“Oggi viviamo in un momento di assoluta precarietà e incertezza, non sappiamo quando riprenderanno gli spettacoli e in che condizioni ricominceranno. L’idea di una piattaforma nazionale, definita come ‘Netflix della cultura’ va valutata più avanti, quando saremo usciti dall’emergenza e capiremo se dello streaming diventerà un fatto strutturale alla programmazione dei teatri oppure no”. Lo ha detto Carlo Fontana, presidente dell’Agis, nel corso del “Forum sullo Streaming nella Lirica e nella Prosa” organizzato da Assolirica in collaborazione con l’Associazione generale italiana dello spettacolo. 

“Per il momento dobbiamo limitarci a guardare con curiosità, apertura e interesse senza altre fughe in avanti – spiega Fontana -. Io penso che arriveremo a una forma molto simile a quella del calcio, con lo streaming che diventerà un elemento di allargamento del pubblico e di promozione dello spettacolo dal vivo.

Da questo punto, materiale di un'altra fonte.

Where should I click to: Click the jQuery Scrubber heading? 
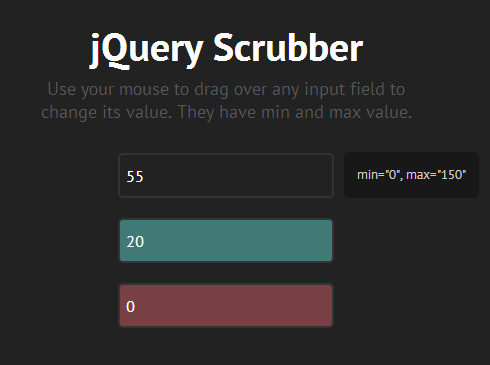[227, 49]
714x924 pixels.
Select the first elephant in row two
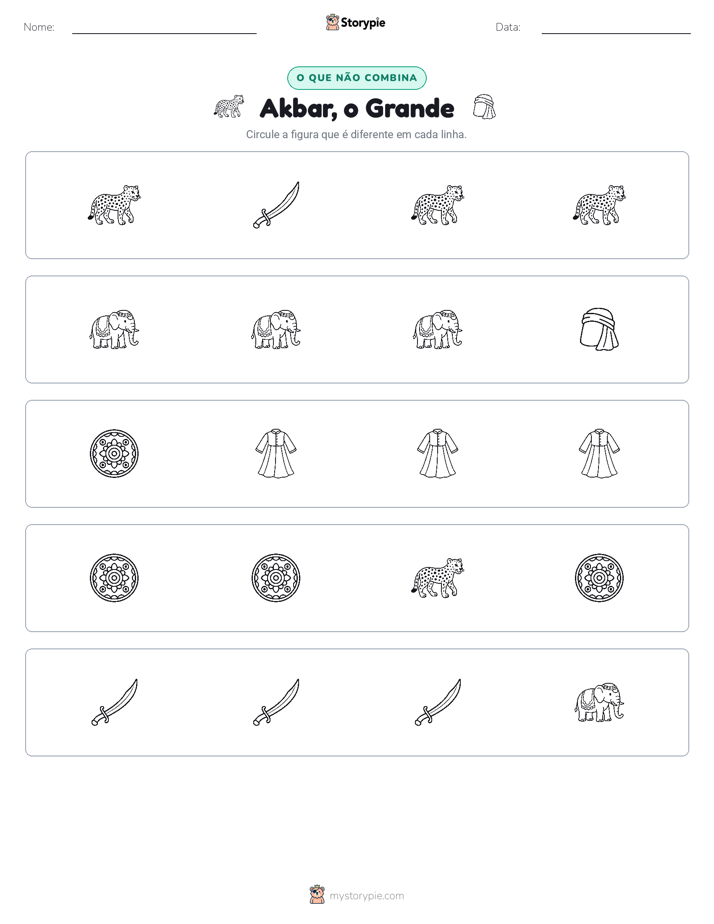coord(114,329)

Mentre per quanto riguarda i prezzi, credo sia giusto pagare per lo streaming, ma non si deve pensare che questo sia un elemento surrogatorio degli incassi che si fanno in teatro”. 

“Come Agis abbiamo cercato un’interlocuzione con Chili e il Mibact e avremo presto un incontro per capire dove andremo”, ha affermato Fontana che ha concluso il suo intervento ribadendo come “in ogni modo resti irrinunciabile lo stare nel luogo dello spettacolo e condividere l’evento”.